▶ **ACTIVITY**: Please filter the listing below and copy out the lines that hold "target".

----

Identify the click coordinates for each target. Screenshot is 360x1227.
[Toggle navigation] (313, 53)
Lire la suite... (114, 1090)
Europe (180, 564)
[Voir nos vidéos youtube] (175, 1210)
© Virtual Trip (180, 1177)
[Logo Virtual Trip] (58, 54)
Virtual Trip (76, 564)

----

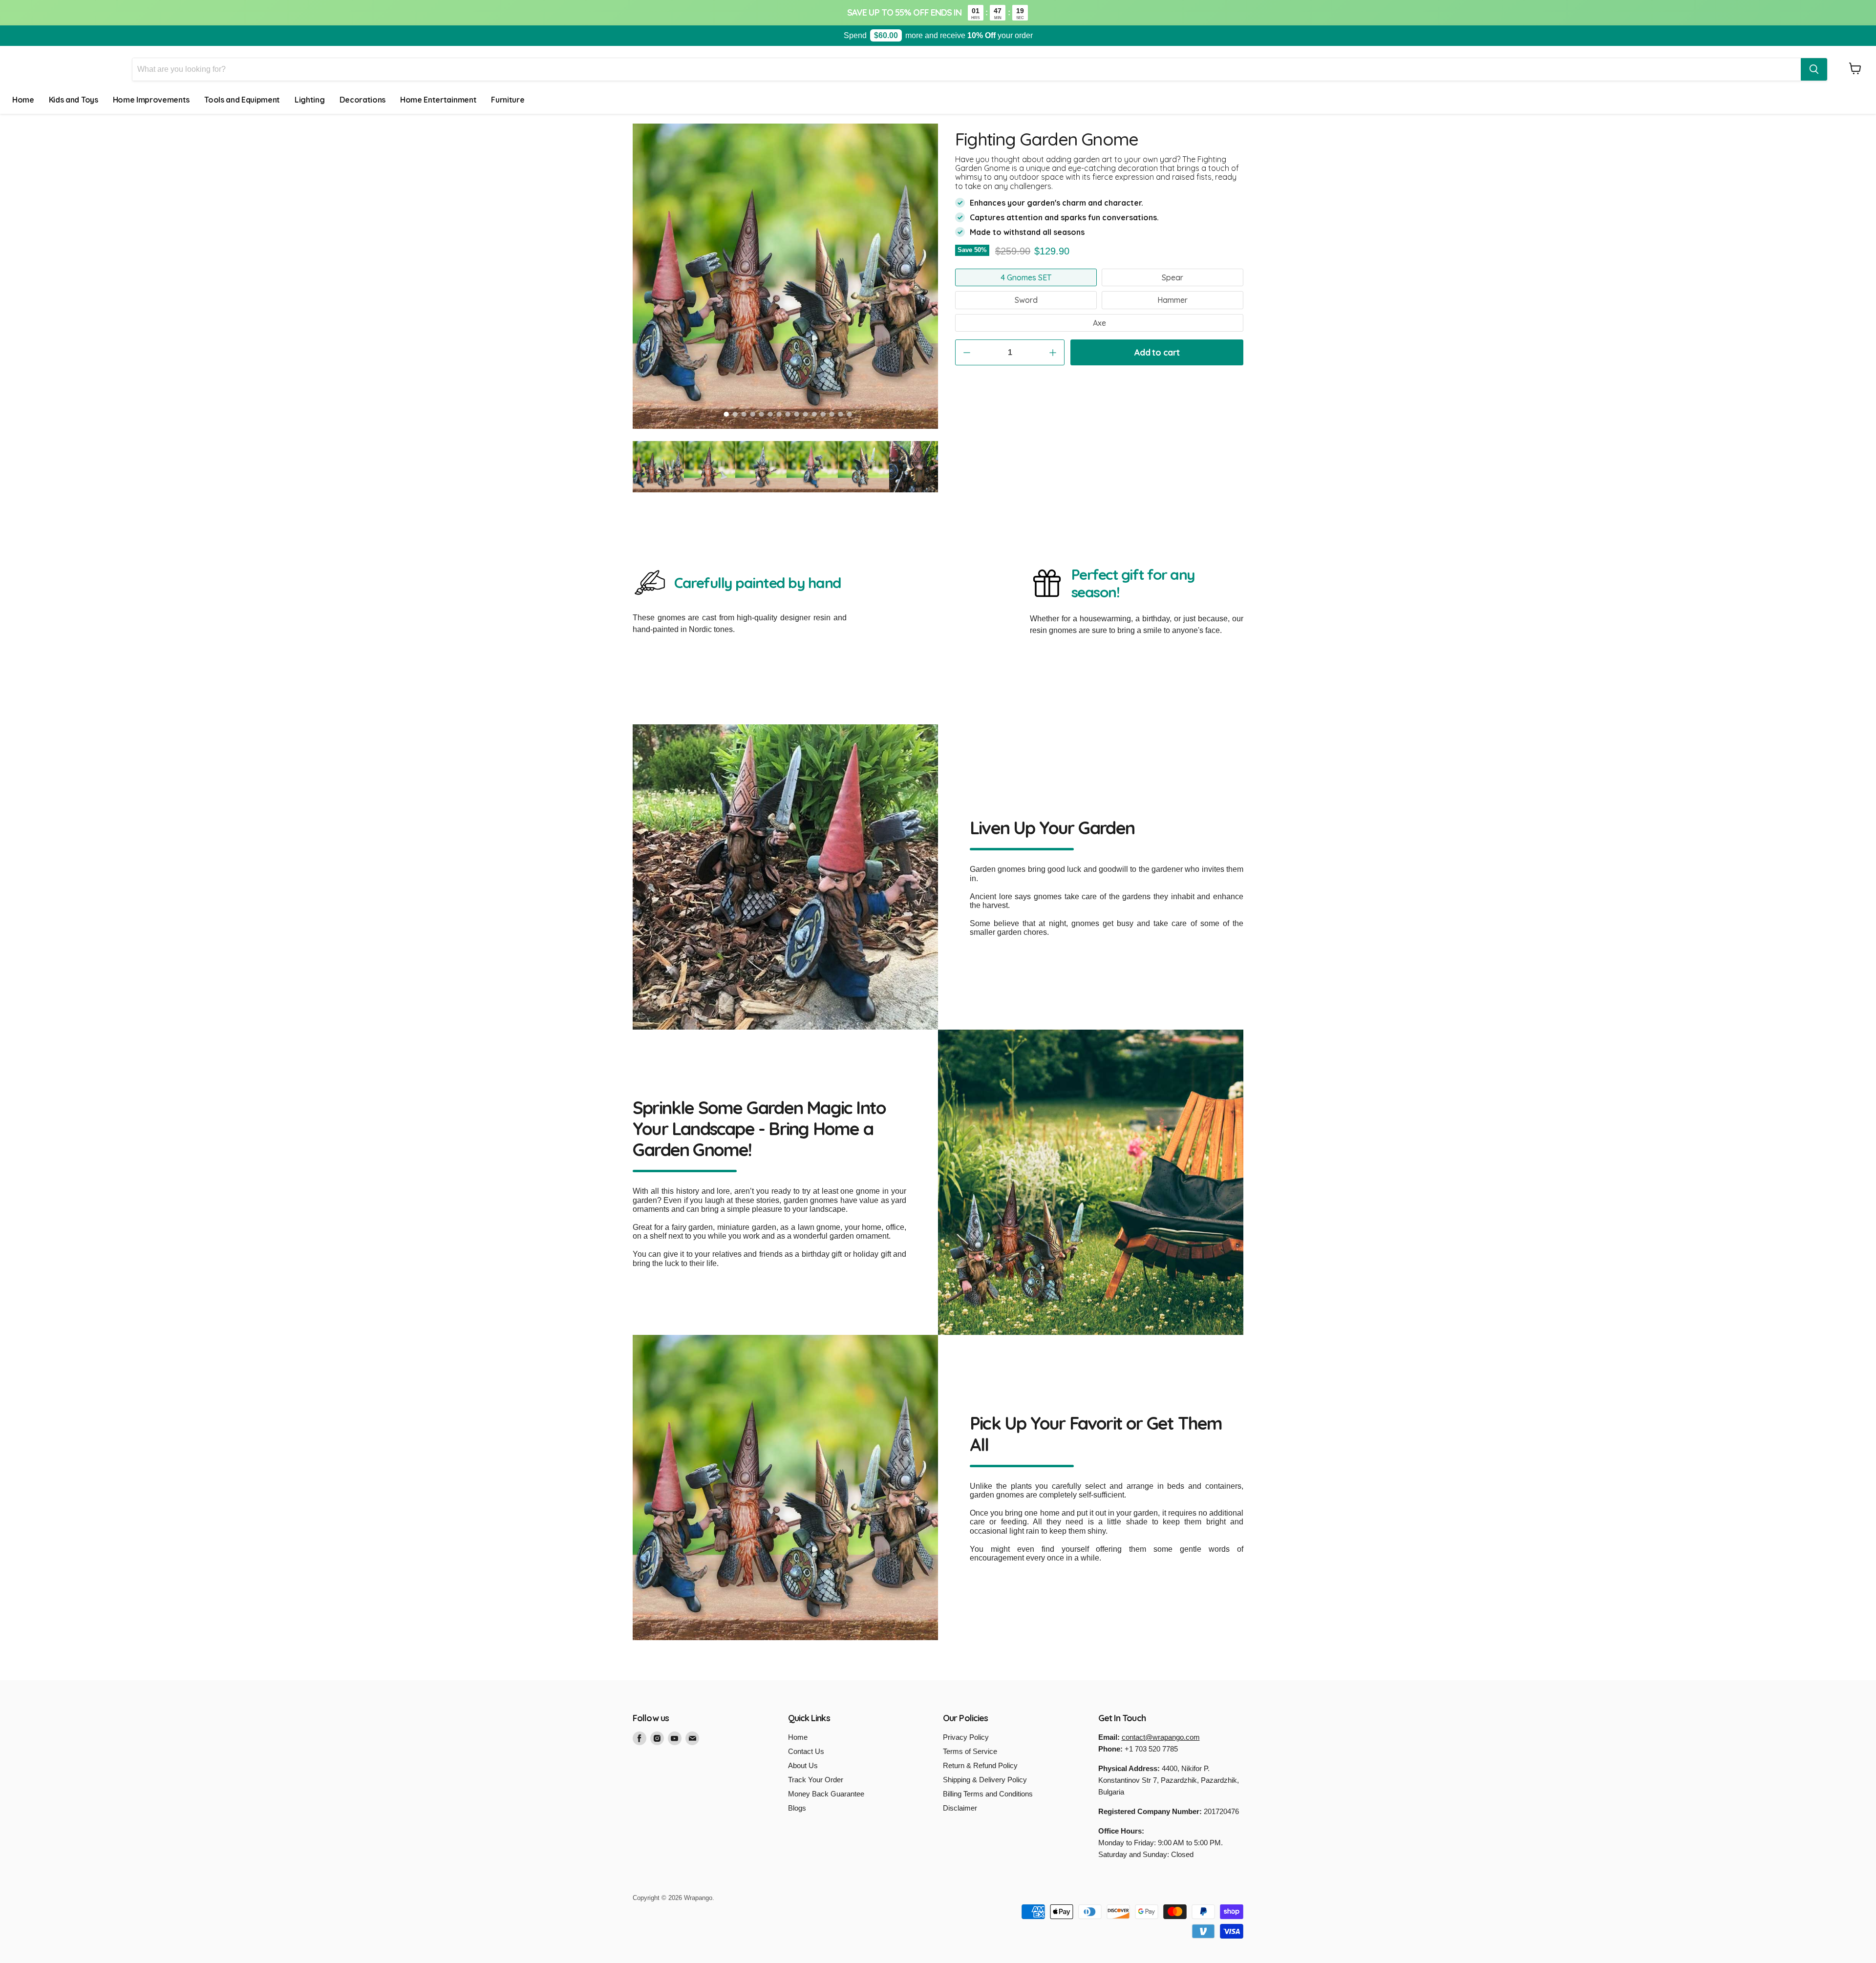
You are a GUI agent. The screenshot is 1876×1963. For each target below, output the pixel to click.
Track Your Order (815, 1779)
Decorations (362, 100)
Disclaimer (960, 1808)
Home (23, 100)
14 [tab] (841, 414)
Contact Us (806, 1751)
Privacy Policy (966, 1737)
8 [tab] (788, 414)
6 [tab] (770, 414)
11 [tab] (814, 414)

----

▶ **SOLUTION TO THIS EXERCISE**:
Identify the click coordinates for each target. Screenshot is 360x1227.
You are a GUI agent. The screenshot is 1876×1963. For each target below, output the pixel to click.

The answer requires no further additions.